**ABOUT THIS EXERCISE:** Return only how many lines in the data include the string "computer".

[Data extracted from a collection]
──────
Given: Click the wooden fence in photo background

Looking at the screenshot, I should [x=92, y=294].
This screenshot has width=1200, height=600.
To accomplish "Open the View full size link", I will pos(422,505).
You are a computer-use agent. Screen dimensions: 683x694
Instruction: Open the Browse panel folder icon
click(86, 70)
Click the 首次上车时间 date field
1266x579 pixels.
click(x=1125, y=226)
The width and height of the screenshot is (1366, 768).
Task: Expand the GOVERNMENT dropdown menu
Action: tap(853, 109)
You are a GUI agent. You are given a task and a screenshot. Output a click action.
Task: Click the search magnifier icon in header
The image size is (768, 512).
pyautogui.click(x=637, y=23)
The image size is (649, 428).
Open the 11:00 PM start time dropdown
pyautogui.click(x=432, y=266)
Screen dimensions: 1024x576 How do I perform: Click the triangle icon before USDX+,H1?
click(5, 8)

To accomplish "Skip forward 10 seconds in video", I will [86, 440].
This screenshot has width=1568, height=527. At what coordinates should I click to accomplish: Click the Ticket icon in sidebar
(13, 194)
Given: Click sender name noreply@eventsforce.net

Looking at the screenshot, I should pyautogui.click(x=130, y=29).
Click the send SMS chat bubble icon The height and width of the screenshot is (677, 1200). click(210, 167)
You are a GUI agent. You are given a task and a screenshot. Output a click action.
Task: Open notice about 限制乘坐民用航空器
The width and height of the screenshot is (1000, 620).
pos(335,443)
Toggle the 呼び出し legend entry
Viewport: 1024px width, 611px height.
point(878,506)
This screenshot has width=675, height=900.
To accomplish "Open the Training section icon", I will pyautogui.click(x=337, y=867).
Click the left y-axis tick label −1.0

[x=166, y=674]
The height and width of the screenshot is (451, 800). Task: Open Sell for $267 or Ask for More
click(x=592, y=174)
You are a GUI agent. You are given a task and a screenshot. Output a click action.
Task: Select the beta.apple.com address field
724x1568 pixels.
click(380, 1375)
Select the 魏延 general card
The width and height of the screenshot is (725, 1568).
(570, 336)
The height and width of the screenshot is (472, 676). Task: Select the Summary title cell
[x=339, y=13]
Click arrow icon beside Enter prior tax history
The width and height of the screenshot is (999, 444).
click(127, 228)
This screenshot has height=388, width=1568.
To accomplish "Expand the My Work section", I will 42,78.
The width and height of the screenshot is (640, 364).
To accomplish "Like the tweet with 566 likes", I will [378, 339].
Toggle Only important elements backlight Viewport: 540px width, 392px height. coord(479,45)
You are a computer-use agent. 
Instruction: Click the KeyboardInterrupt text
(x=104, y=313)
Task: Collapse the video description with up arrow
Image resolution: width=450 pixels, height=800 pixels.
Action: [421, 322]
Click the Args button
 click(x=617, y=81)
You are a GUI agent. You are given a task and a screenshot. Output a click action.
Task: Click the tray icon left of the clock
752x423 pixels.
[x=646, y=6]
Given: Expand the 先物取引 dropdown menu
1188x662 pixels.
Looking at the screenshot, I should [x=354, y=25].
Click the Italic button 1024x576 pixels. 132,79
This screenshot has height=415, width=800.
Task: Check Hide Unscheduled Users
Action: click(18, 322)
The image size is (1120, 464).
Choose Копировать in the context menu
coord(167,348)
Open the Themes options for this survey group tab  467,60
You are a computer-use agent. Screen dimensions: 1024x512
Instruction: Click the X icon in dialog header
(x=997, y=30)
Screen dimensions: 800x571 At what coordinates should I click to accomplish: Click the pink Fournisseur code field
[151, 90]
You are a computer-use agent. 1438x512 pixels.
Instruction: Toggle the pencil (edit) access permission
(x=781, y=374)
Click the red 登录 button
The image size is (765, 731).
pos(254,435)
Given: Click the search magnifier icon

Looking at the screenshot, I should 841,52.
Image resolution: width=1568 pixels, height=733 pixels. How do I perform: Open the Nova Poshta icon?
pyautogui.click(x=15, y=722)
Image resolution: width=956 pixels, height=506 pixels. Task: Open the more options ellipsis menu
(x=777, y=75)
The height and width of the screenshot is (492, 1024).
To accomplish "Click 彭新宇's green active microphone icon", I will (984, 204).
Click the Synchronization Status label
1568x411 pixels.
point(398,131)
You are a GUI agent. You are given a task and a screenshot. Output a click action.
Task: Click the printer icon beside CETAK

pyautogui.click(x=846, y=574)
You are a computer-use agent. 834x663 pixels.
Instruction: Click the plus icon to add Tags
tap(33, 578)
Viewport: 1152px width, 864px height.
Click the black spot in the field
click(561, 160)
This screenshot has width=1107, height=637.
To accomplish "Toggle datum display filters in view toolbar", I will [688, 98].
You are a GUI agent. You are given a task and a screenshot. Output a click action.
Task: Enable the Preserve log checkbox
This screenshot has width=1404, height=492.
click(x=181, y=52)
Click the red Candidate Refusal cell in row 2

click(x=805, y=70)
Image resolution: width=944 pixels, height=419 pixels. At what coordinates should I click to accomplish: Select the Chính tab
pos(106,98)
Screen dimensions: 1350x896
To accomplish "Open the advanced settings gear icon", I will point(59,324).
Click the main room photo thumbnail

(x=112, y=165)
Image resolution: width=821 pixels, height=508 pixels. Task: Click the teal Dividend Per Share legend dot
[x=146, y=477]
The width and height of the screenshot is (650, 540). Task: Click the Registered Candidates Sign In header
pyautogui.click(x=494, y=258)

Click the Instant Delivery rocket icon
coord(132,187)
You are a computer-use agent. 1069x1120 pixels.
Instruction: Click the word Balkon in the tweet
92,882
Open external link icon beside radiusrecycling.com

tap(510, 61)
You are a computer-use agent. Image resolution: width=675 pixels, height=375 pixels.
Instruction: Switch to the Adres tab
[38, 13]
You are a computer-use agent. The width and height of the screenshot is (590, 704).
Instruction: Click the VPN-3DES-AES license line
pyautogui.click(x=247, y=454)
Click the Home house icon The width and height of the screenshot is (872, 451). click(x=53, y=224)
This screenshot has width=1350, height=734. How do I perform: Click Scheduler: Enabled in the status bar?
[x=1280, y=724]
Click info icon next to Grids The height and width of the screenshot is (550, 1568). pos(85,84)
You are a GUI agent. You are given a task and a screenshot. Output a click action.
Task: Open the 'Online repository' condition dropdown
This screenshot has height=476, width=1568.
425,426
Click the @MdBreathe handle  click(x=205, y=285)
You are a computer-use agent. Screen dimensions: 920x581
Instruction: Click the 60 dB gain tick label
──────
**RESPONSE BELOW:** 9